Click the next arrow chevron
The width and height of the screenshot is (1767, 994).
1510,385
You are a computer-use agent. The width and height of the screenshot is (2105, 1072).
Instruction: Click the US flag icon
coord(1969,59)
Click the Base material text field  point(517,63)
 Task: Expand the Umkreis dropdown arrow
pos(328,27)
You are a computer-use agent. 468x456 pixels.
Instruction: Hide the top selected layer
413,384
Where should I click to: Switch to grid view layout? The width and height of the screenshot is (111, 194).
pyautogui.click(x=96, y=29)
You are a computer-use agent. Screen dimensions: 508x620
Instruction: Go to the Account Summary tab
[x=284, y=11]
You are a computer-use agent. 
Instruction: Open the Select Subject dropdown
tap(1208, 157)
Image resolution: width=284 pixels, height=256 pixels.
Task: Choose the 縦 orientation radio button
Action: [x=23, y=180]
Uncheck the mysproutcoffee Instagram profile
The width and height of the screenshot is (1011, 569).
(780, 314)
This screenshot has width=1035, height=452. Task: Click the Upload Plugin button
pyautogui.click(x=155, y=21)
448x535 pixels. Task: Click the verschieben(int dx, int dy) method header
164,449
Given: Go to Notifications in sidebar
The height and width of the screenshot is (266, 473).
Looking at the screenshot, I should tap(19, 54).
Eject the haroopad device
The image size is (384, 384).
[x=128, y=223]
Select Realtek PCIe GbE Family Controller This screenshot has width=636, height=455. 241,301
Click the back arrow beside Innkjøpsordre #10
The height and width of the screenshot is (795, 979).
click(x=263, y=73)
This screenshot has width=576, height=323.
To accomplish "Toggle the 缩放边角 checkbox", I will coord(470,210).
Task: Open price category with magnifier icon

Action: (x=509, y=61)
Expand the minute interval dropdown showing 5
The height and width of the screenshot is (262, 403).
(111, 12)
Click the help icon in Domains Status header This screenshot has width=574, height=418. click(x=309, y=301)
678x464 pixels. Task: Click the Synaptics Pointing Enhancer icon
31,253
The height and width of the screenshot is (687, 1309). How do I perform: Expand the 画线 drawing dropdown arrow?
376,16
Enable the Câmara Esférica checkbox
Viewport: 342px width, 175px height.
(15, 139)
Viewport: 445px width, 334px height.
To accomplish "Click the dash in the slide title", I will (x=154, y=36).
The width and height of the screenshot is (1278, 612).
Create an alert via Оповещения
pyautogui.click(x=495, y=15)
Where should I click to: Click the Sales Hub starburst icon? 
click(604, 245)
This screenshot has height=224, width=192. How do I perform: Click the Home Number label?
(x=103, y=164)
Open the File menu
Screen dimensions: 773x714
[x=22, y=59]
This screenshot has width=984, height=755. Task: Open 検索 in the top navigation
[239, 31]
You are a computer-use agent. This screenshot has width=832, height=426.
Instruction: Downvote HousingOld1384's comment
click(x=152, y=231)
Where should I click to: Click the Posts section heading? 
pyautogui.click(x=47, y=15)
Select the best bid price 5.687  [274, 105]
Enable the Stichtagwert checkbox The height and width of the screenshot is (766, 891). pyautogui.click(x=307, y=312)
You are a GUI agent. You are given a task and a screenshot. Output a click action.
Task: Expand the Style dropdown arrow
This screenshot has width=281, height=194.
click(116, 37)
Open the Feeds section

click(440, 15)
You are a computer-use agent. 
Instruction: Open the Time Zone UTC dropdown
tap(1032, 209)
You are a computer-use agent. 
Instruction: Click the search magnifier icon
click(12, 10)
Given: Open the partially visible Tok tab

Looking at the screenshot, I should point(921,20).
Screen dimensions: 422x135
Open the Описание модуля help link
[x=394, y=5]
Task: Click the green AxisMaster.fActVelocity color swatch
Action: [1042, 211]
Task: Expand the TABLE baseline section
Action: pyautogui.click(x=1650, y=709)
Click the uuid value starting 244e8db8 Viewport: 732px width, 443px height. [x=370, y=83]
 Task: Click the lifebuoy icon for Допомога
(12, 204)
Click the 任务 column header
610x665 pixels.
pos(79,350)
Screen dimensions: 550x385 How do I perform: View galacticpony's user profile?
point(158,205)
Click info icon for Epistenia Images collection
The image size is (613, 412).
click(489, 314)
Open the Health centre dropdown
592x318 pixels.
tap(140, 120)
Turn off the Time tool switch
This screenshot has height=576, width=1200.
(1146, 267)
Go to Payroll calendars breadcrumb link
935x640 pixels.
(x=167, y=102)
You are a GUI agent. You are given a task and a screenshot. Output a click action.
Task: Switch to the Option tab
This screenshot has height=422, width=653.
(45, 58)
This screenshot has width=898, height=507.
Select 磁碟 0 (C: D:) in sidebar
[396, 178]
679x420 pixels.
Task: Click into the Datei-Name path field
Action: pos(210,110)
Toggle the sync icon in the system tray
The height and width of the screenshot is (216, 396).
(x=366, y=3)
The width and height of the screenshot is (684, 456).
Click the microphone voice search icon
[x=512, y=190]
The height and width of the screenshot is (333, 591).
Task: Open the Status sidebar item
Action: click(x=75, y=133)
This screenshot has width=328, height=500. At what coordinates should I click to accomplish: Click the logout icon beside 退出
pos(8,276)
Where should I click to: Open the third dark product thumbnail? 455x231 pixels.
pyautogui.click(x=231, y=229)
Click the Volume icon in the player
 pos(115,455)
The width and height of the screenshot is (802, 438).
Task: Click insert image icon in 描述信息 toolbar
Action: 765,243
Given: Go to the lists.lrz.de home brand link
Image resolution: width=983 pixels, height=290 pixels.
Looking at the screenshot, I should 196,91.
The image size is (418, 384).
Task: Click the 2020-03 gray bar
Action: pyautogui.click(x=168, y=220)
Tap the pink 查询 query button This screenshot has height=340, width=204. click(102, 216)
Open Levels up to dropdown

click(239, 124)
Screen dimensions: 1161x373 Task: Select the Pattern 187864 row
___
**What the task requires:** From the records above, please extract every line and repeat it exactly.

**Task result:**
Click the next arrow chevron
The width and height of the screenshot is (1767, 994).
1510,385
You are a computer-use agent. The width and height of the screenshot is (2105, 1072).
Instruction: Click the US flag icon
coord(1969,59)
Click the Base material text field  point(517,63)
 Task: Expand the Umkreis dropdown arrow
pos(328,27)
You are a computer-use agent. 468x456 pixels.
Instruction: Hide the top selected layer
413,384
Where should I click to: Switch to grid view layout? The width and height of the screenshot is (111, 194).
pyautogui.click(x=96, y=29)
You are a computer-use agent. Screen dimensions: 508x620
Instruction: Go to the Account Summary tab
[x=284, y=11]
You are a computer-use agent. 
Instruction: Open the Select Subject dropdown
tap(1208, 157)
Image resolution: width=284 pixels, height=256 pixels.
Task: Choose the 縦 orientation radio button
Action: [x=23, y=180]
Uncheck the mysproutcoffee Instagram profile
The width and height of the screenshot is (1011, 569).
(780, 314)
This screenshot has width=1035, height=452. Task: Click the Upload Plugin button
pyautogui.click(x=155, y=21)
448x535 pixels. Task: Click the verschieben(int dx, int dy) method header
164,449
Given: Go to Notifications in sidebar
The height and width of the screenshot is (266, 473).
Looking at the screenshot, I should tap(19, 54).
Eject the haroopad device
The image size is (384, 384).
[x=128, y=223]
Select Realtek PCIe GbE Family Controller This screenshot has width=636, height=455. 241,301
Click the back arrow beside Innkjøpsordre #10
The height and width of the screenshot is (795, 979).
click(x=263, y=73)
This screenshot has width=576, height=323.
To accomplish "Toggle the 缩放边角 checkbox", I will coord(470,210).
Task: Open price category with magnifier icon

Action: (x=509, y=61)
Expand the minute interval dropdown showing 5
The height and width of the screenshot is (262, 403).
(111, 12)
Click the help icon in Domains Status header This screenshot has width=574, height=418. click(x=309, y=301)
678x464 pixels. Task: Click the Synaptics Pointing Enhancer icon
31,253
The height and width of the screenshot is (687, 1309). How do I perform: Expand the 画线 drawing dropdown arrow?
376,16
Enable the Câmara Esférica checkbox
Viewport: 342px width, 175px height.
(15, 139)
Viewport: 445px width, 334px height.
To accomplish "Click the dash in the slide title", I will (x=154, y=36).
The width and height of the screenshot is (1278, 612).
Create an alert via Оповещения
pyautogui.click(x=495, y=15)
Where should I click to: Click the Sales Hub starburst icon? 
click(604, 245)
This screenshot has height=224, width=192. How do I perform: Click the Home Number label?
(x=103, y=164)
Open the File menu
Screen dimensions: 773x714
[x=22, y=59]
This screenshot has width=984, height=755. Task: Open 検索 in the top navigation
[239, 31]
You are a computer-use agent. This screenshot has width=832, height=426.
Instruction: Downvote HousingOld1384's comment
click(x=152, y=231)
Where should I click to: Click the Posts section heading? 
pyautogui.click(x=47, y=15)
Select the best bid price 5.687  [274, 105]
Enable the Stichtagwert checkbox The height and width of the screenshot is (766, 891). pyautogui.click(x=307, y=312)
You are a GUI agent. You are given a task and a screenshot. Output a click action.
Task: Expand the Style dropdown arrow
This screenshot has width=281, height=194.
click(116, 37)
Open the Feeds section

click(440, 15)
You are a computer-use agent. 
Instruction: Open the Time Zone UTC dropdown
tap(1032, 209)
You are a computer-use agent. 
Instruction: Click the search magnifier icon
click(12, 10)
Given: Open the partially visible Tok tab

Looking at the screenshot, I should point(921,20).
Screen dimensions: 422x135
Open the Описание модуля help link
[x=394, y=5]
Task: Click the green AxisMaster.fActVelocity color swatch
Action: [1042, 211]
Task: Expand the TABLE baseline section
Action: pyautogui.click(x=1650, y=709)
Click the uuid value starting 244e8db8 Viewport: 732px width, 443px height. [x=370, y=83]
 Task: Click the lifebuoy icon for Допомога
(12, 204)
Click the 任务 column header
610x665 pixels.
pos(79,350)
Screen dimensions: 550x385 How do I perform: View galacticpony's user profile?
point(158,205)
Click info icon for Epistenia Images collection
The image size is (613, 412).
click(489, 314)
Open the Health centre dropdown
592x318 pixels.
tap(140, 120)
Turn off the Time tool switch
This screenshot has height=576, width=1200.
(1146, 267)
Go to Payroll calendars breadcrumb link
935x640 pixels.
(x=167, y=102)
You are a GUI agent. You are given a task and a screenshot. Output a click action.
Task: Switch to the Option tab
This screenshot has height=422, width=653.
(45, 58)
This screenshot has width=898, height=507.
Select 磁碟 0 (C: D:) in sidebar
[396, 178]
679x420 pixels.
Task: Click into the Datei-Name path field
Action: pos(210,110)
Toggle the sync icon in the system tray
The height and width of the screenshot is (216, 396).
(x=366, y=3)
The width and height of the screenshot is (684, 456).
Click the microphone voice search icon
[x=512, y=190]
The height and width of the screenshot is (333, 591).
Task: Open the Status sidebar item
Action: click(x=75, y=133)
This screenshot has width=328, height=500. At what coordinates should I click to accomplish: Click the logout icon beside 退出
pos(8,276)
Where should I click to: Open the third dark product thumbnail? 455x231 pixels.
pyautogui.click(x=231, y=229)
Click the Volume icon in the player
 pos(115,455)
The width and height of the screenshot is (802, 438).
Task: Click insert image icon in 描述信息 toolbar
Action: 765,243
Given: Go to the lists.lrz.de home brand link
Image resolution: width=983 pixels, height=290 pixels.
Looking at the screenshot, I should 196,91.
The image size is (418, 384).
Task: Click the 2020-03 gray bar
Action: pyautogui.click(x=168, y=220)
Tap the pink 查询 query button This screenshot has height=340, width=204. click(102, 216)
Open Levels up to dropdown

click(239, 124)
Screen dimensions: 1161x373 Task: Select the Pattern 187864 row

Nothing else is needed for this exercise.